For more career support, click on over to www.mayping.com.
This is Mayping, your corporate leader turned career coach.
I hope you enjoy, like and subscribe.
Hello everyone and welcome back to another episode of the Grow Your Career Online Offline Podcast.
This is Mei Ping.
Today, I have a very interesting topic that I want to talk about
and I'm sure every single person listening to today's episode can really resonate.
The question is this, should you be friends with
your boss? And by boss, I mean your direct manager, your line manager, your reporting manager,
basically that person that fills up that performance review at the end of the year for you.
So should you be friends with your boss? So this was a question that popped up quite recently.

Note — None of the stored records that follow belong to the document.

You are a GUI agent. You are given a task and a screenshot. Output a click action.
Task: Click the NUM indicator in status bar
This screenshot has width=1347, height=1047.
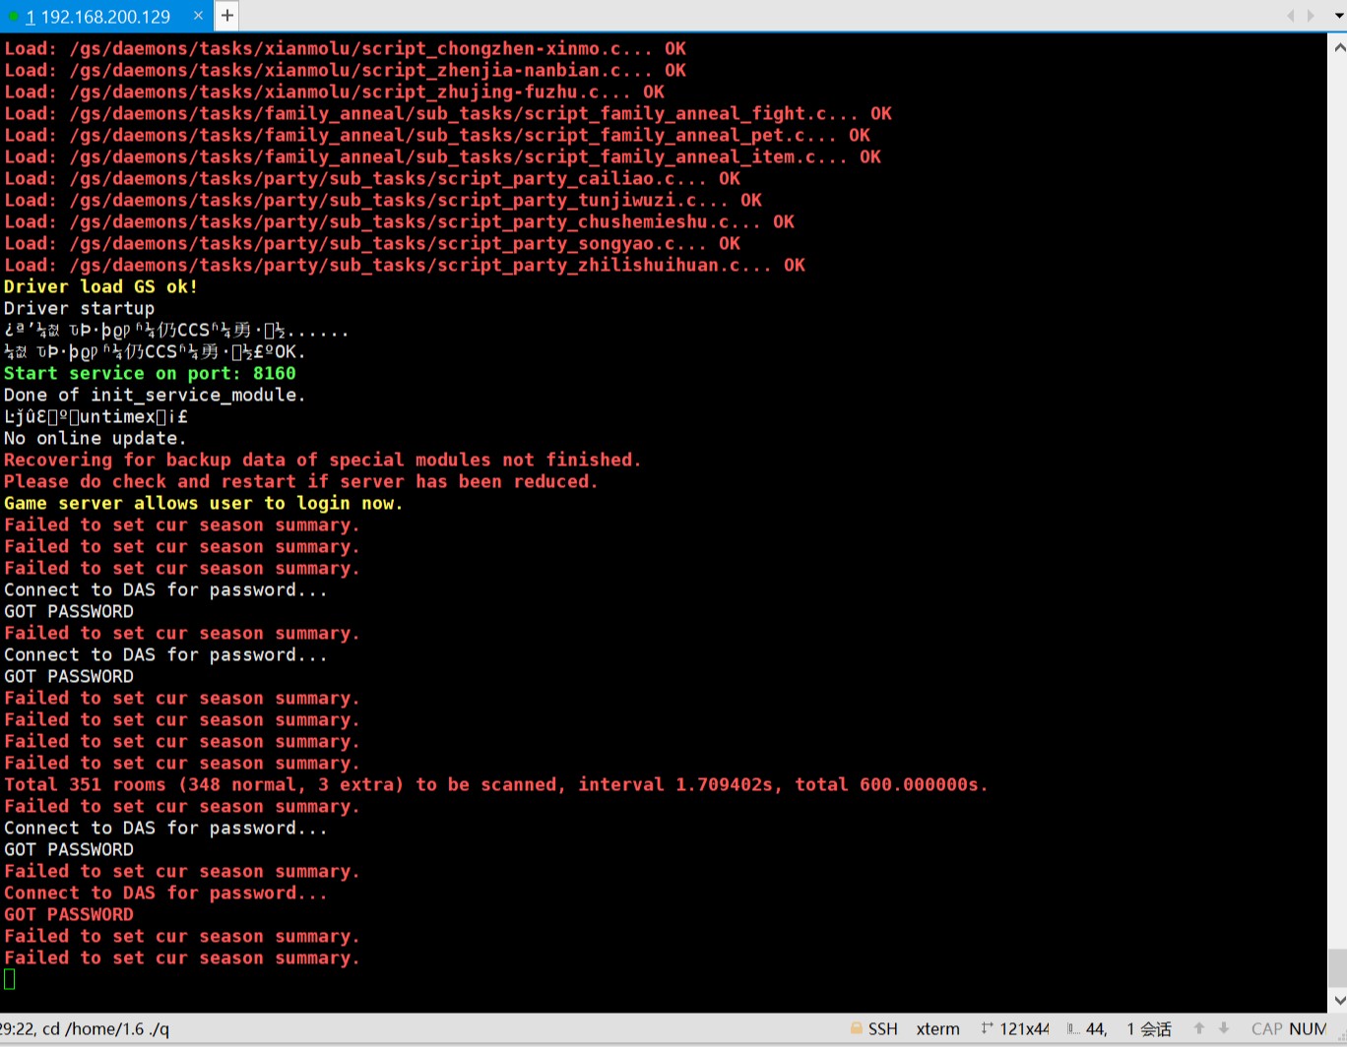click(1308, 1029)
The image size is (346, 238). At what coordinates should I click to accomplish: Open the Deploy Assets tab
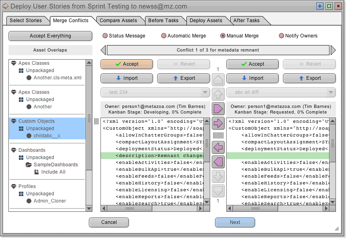tap(205, 21)
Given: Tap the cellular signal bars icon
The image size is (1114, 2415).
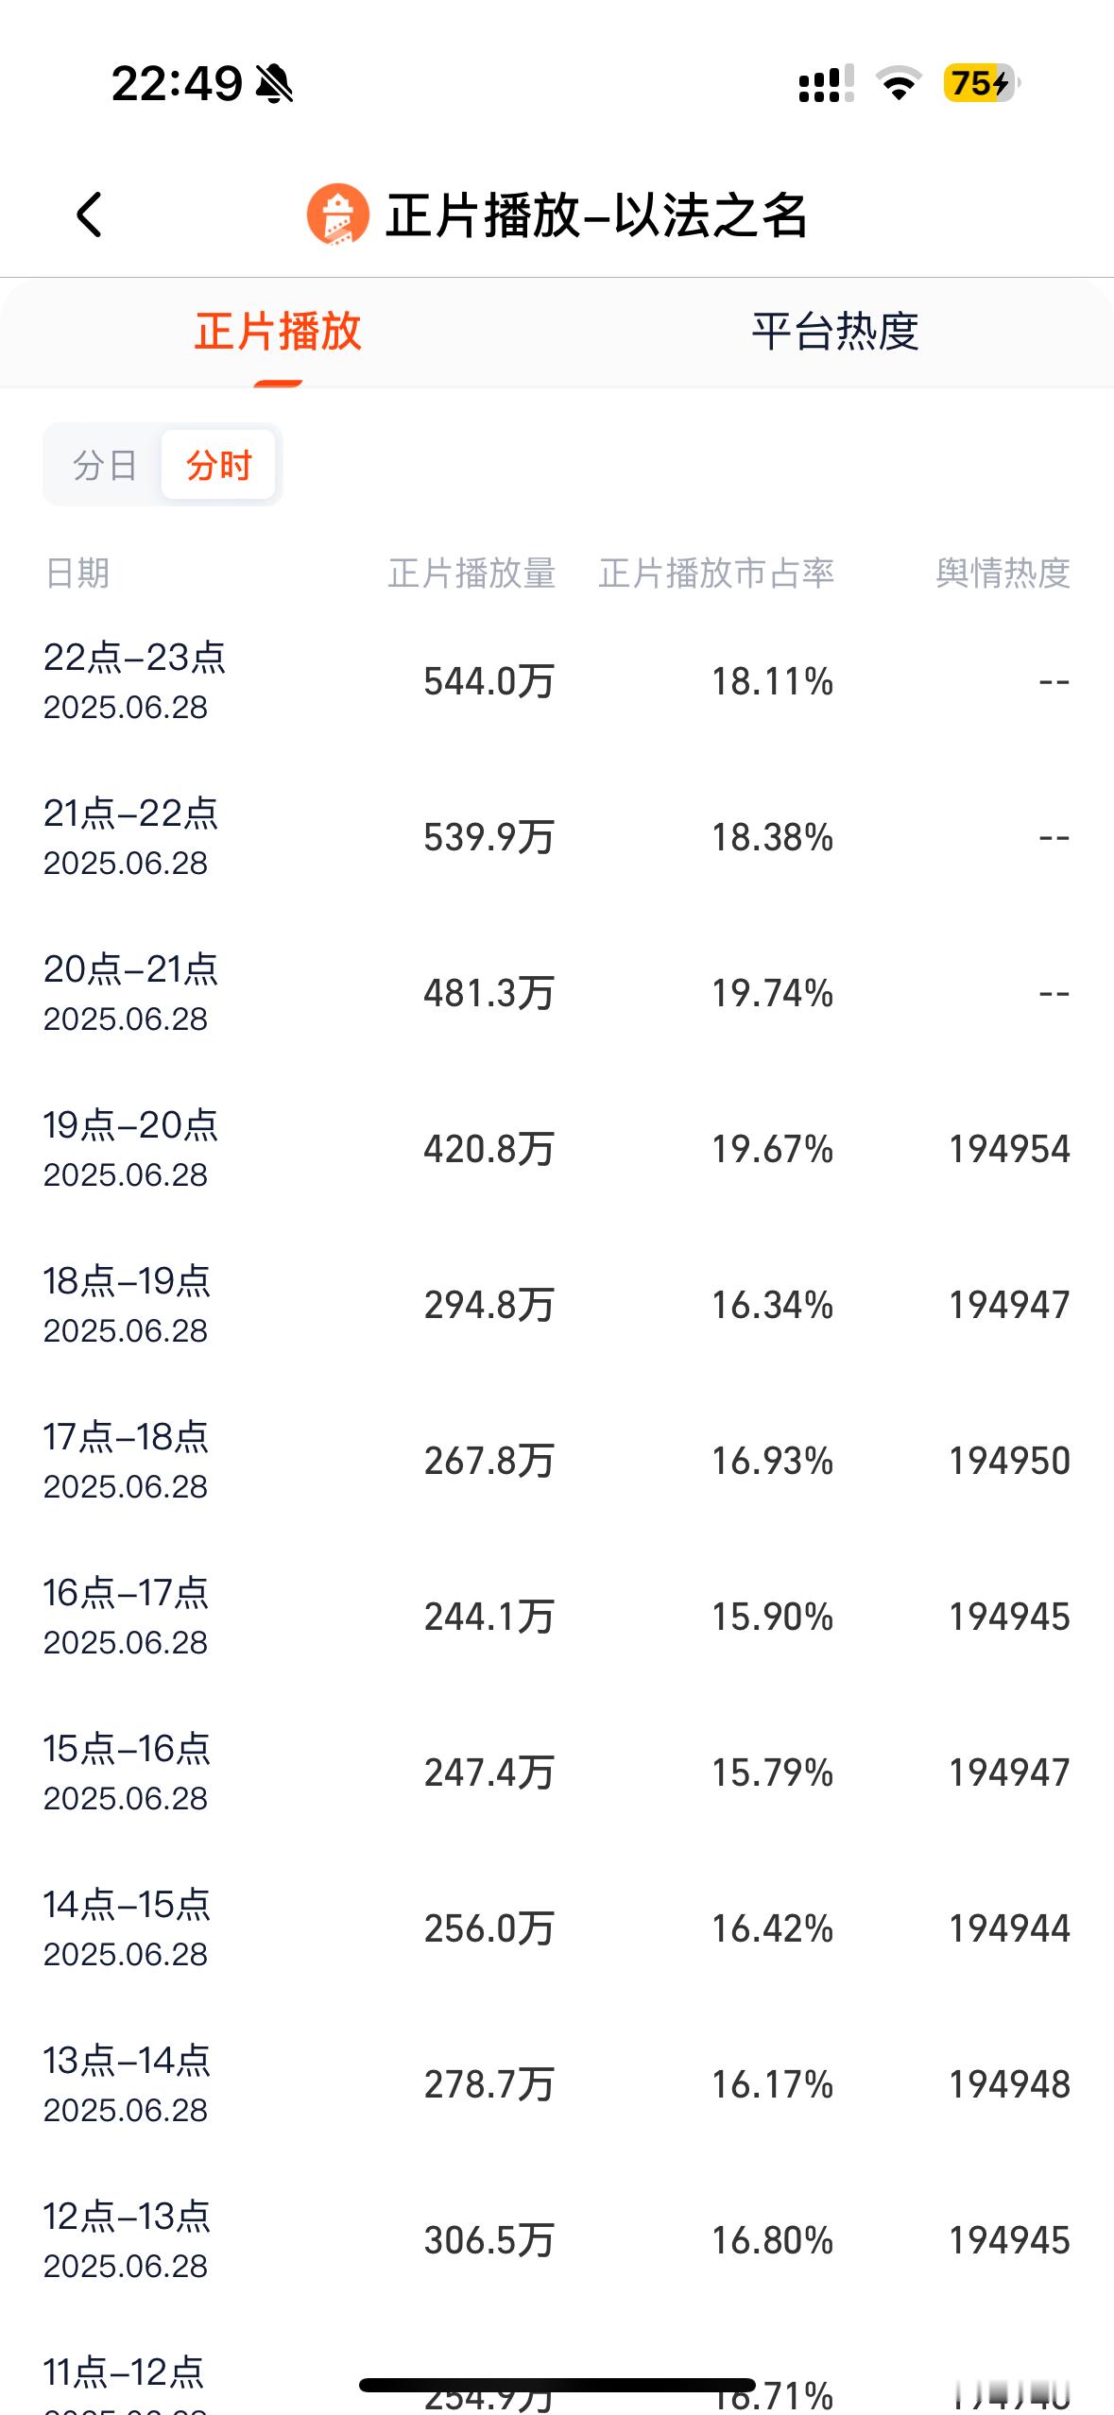Looking at the screenshot, I should pos(826,84).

One of my clients was, well, not was,
she has been working for about six months now
and she recently moved to a new company.
And in this new company,
she feels the pressure to be friends with her boss.
So she asked me this question,
oh, Mei Ping, what do you think?
Do you think I should be friends with my boss?
I feel slightly uncomfortable, but should I do it?
Because I'm being told that this is really important
for my career advancement.
So it's a really good question.
And I think I want to also share another story
of another similar,
a client in a similar situation where her boss was a good friend.
I guess when she joined the company, she was reporting to another manager,
but due to internal restructuring, her good friend eventually became her boss.
So that was a very complicated situation
because she found herself unable to tell apart
the working relationship versus the friendship,
which is obviously really tricky.
So then begs the question of how friendly is friendly
and do we even need to be friends with our boss
and our colleagues to advance in our career?
So over the years I've spent in the corporate world, I have seen both sides of the story.
I have seen friends, colleagues turned friends, who were able to sort everything out.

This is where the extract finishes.